Solved

Delete Duplicate Email Records That Are Attached To One Account But Can Be Found In Multiple Accounts

Posted on 2015-01-16
16
113 Views
Last Modified: 2015-01-24
I have a table, consumer_mgmt.  It collects consumer information from various forms.  These forms are available through different pages that are part of a business package.

A business can offer these signups to gather names and emails from consumers for various types of specials they may offer.  So a consumer my be in the consumer_mgmt table 5, 10, 15 times for that particular business.

But, that consumer may be in the consumer_mgmt table multiple times for a different business.  So multiple times for multiple businesses.

I need to remove duplicates for each business account so the consumer is only the consumer_mgmt only once for each business.

There are approximately 15,000 rows currently in the consumer_mgmt table.
0
Comment
Question by:TecTaoMC
  • 8
  • 6
  • 2
16 Comments
 
LVL 32

Expert Comment

by:Daniel Wilson
ID: 40554502
This isn't as hard as it sounds ... depending on table structure.  Do you have some unique identifier, an email address, and a business name (at a minimum) in that table?
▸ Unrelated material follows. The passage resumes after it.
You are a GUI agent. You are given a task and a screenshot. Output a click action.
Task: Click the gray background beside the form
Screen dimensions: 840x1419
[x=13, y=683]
id                        email                                       business
1                        bob@joe.com                          GMC
2                        joe@joe.com                            GMC
3                        joe@joe.com                            Ford
4                        bob@joe.com                          GMC

And in this example you'd want to delete only record 4, correct?

Back up your data before you try this, but it should look like this:

Delete from MyTable T Where EXISTS (Select ID from MyTable where email=T.email and business=T.business and ID<T.ID);
0
 

Author Comment

by:TecTaoMC
ID: 40554730
In your example I would only want to delete one record, record 4 Bob@joe.com / GMC.

That's what's what I'm having a hard time getting my arms around.  It really doesn't matter which record as long as in the the business GMC only has one bob@joe.com.  Record 1 or record 4 could be deleted.  Business Ford would be untouched since there is only one record.  But if business FORD had two, or three or ten joe@joe.com,  all would need to be deleted so there is only one record.

Thanks for your response so quickly.
0
 
LVL 32

Expert Comment

by:Daniel Wilson
ID: 40554807
So, can you adapt my code to your actual field names?  If not, would you post your table definition so I can write some code for you?
0
 
LVL 108

Expert Comment

by:Ray Paseur
ID: 40555113
No points for this please, because it's not an answer to your current question, but the question itself illustrates why we use relational databases.  Each email is an atomic piece of data and each business is an atomic piece of data.  In a relational data base design, you would have your tables looking something like this.

id     email                                       
1      bob@joe.com                       
2      joe@joe.com                         

id     business
1      GMC
3      Ford

Open in new window


Then to create the relationships between the email and business tables, you would create a "pivot" table.

id     email_id    business_id
1         1           1                    <- relates bob@joe.com  to GMC
2         2           1                    <- relates joe@joe.com  to GMC
3         2           3                    <- relates joe@joe.com  to Ford

Open in new window


For some good discussion on this subject, make a Google search for the exact phrase "Should I Normalize My Database?" and read the thoughtful positions on different sides of the question
0
 
LVL 32

Expert Comment

by:Daniel Wilson
ID: 40555121
Great points, Ray!
0
 

Author Comment

by:TecTaoMC
ID: 40555128
That is a good point Ray.  I am using relational tables throughout this application.  There are a number of tables that pertain to specific modules.  I chose to do this so I wouldn't be writing join statements on every query.  Some I do pertaining to advertisement specials.  Others I don't.  In this case the consumer in this table consumer_mgmt may or may not have joined the consumer signup, but wants to receive some special or the business owner has added them with their permission.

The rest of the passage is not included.